**Job:**
In the listing below, count the lines that contain the string "Open", matching case exactly. Give only the number.

-------------------------

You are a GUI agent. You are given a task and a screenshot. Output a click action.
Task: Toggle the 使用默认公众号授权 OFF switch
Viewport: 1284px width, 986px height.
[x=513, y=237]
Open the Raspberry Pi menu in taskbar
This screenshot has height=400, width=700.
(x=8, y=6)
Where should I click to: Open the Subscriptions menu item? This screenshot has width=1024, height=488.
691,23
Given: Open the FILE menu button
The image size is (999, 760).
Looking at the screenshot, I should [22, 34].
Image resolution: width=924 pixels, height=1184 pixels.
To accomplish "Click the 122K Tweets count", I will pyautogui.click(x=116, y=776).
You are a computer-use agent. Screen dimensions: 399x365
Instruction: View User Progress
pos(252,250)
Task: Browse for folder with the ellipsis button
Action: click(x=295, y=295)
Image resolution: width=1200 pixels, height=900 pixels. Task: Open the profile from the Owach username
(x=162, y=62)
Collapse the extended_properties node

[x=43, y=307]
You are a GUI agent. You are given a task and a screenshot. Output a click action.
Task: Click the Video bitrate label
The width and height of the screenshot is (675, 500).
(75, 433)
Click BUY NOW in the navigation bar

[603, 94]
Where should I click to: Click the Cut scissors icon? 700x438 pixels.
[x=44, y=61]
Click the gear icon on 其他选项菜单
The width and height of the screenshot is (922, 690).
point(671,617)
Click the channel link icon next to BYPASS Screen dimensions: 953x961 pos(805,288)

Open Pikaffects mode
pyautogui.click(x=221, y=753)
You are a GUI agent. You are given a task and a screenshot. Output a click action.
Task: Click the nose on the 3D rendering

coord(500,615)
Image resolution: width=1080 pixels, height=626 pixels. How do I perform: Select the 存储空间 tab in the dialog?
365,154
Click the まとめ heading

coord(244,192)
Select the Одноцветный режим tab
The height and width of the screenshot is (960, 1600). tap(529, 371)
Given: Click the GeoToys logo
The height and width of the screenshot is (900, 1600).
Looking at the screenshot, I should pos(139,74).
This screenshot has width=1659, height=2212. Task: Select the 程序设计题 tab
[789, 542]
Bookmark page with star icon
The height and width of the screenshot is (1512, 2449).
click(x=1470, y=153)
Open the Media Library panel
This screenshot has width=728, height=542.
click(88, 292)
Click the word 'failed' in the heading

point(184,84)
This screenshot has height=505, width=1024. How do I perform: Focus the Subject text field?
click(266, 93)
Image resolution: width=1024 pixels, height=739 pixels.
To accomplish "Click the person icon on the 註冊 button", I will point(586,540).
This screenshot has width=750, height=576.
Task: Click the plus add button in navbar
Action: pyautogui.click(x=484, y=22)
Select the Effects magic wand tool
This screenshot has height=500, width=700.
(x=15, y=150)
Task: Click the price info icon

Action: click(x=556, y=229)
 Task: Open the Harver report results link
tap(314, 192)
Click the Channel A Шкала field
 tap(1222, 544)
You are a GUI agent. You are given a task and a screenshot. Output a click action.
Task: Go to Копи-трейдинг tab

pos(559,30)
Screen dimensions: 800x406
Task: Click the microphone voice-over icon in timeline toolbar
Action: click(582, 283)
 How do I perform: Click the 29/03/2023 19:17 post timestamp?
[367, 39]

-------------------------

**The solution:**
7